What to produce: No output is needed beyond the number of lines in the listing that contain the word "Nowitzki".

Material to process:
•••

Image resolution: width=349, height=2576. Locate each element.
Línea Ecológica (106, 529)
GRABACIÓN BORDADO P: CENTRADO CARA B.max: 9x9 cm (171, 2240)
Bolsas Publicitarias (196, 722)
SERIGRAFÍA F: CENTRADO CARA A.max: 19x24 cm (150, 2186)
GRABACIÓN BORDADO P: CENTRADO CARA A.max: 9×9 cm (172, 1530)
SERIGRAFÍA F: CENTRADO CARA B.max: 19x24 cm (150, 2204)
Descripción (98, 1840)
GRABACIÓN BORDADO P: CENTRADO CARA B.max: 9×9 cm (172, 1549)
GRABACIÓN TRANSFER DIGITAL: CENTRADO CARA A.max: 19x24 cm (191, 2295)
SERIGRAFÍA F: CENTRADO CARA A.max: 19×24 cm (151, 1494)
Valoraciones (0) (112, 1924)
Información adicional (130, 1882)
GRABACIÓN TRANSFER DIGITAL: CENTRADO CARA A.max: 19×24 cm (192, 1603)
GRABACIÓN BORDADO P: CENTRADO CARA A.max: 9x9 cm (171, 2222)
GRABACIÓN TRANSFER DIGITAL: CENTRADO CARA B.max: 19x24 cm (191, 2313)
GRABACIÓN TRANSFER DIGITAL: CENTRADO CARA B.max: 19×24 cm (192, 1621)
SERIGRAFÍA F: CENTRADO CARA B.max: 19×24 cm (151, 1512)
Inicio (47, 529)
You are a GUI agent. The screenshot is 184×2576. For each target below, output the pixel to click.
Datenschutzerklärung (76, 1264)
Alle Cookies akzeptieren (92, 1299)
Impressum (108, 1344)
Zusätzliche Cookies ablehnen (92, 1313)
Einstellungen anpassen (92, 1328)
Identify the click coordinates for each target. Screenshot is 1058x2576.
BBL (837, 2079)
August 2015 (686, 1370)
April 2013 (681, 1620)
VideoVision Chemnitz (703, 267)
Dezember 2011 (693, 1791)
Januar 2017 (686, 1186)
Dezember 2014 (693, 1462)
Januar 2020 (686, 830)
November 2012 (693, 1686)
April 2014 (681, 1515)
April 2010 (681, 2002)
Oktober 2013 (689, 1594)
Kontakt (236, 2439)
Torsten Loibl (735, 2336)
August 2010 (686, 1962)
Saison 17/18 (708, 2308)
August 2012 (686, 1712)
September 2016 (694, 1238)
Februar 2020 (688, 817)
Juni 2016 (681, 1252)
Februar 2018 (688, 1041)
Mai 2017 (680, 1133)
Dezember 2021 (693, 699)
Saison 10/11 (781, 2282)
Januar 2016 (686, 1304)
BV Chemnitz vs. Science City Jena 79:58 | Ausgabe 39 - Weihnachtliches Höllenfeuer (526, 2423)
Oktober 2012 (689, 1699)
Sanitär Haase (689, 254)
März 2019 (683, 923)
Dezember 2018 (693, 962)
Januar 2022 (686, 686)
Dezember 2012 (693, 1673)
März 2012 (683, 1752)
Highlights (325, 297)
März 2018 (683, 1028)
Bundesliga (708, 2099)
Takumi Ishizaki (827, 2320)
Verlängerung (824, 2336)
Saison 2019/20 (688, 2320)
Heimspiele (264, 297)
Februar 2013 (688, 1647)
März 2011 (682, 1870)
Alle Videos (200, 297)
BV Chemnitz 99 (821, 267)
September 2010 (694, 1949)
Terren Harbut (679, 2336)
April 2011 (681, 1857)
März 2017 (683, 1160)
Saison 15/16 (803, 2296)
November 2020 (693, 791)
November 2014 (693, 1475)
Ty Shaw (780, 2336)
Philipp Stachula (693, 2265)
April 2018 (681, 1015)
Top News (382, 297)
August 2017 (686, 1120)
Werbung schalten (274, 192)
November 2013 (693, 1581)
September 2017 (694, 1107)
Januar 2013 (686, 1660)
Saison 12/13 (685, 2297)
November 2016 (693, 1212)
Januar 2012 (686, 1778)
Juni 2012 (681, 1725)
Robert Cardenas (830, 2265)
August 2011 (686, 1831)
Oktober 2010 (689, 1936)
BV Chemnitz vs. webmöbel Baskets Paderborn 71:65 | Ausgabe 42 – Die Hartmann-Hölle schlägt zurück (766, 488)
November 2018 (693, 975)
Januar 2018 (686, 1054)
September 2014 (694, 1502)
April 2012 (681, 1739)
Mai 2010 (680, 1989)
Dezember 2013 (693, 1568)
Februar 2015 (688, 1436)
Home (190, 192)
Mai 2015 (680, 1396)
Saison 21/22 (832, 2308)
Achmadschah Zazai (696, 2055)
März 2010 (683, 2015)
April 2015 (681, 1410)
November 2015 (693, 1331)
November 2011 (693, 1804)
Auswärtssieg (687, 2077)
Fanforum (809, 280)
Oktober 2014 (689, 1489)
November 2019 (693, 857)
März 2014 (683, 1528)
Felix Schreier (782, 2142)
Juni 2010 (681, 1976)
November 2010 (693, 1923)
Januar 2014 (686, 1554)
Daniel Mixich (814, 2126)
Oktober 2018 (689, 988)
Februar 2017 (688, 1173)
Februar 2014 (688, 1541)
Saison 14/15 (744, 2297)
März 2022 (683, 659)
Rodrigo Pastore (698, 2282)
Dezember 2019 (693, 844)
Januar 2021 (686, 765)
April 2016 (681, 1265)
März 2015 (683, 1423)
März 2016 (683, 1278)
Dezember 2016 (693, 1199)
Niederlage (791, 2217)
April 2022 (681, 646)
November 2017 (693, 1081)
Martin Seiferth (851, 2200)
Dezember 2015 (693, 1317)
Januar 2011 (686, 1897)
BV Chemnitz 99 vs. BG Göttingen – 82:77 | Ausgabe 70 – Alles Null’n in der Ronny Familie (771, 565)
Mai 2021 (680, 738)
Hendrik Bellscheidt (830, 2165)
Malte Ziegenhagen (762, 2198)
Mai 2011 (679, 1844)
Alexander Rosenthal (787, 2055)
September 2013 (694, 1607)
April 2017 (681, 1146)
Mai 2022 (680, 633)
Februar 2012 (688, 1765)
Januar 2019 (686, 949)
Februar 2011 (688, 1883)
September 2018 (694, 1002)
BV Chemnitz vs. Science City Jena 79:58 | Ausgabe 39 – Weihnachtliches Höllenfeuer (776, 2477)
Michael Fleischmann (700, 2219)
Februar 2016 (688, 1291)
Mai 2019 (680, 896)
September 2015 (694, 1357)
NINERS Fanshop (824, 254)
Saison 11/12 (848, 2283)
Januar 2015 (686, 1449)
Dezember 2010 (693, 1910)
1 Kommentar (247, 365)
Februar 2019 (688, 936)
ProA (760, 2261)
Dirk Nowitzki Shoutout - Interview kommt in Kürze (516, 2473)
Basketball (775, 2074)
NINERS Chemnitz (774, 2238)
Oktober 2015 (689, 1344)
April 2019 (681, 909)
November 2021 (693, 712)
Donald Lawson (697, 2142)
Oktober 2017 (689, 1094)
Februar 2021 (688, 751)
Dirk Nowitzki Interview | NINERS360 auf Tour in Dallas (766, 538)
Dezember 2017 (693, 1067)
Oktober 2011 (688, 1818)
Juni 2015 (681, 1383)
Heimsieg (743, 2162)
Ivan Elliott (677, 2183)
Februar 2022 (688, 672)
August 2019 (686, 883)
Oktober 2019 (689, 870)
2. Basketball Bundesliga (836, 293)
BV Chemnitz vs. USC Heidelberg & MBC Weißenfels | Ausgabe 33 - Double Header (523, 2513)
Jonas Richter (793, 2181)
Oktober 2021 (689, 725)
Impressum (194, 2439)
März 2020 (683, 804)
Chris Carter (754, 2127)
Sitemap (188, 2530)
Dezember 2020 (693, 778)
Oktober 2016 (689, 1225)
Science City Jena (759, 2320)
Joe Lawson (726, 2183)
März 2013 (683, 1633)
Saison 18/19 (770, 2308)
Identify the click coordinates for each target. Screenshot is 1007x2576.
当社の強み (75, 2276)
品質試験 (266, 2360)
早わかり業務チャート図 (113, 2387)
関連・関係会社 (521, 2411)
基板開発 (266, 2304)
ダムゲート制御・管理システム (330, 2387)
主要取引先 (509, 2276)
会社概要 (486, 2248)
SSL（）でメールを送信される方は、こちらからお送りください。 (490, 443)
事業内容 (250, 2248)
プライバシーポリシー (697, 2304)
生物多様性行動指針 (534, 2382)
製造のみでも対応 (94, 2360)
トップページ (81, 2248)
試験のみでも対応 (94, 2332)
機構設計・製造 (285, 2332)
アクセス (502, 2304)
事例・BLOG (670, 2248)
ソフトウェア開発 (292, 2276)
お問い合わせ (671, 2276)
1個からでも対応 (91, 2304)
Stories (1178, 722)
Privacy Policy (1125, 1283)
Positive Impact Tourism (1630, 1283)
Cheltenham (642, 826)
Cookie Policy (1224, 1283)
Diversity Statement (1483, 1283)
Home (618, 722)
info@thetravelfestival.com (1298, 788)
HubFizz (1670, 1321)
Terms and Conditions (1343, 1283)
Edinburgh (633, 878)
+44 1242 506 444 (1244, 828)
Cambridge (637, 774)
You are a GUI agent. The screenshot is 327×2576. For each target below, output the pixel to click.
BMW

•••

Answer space: 2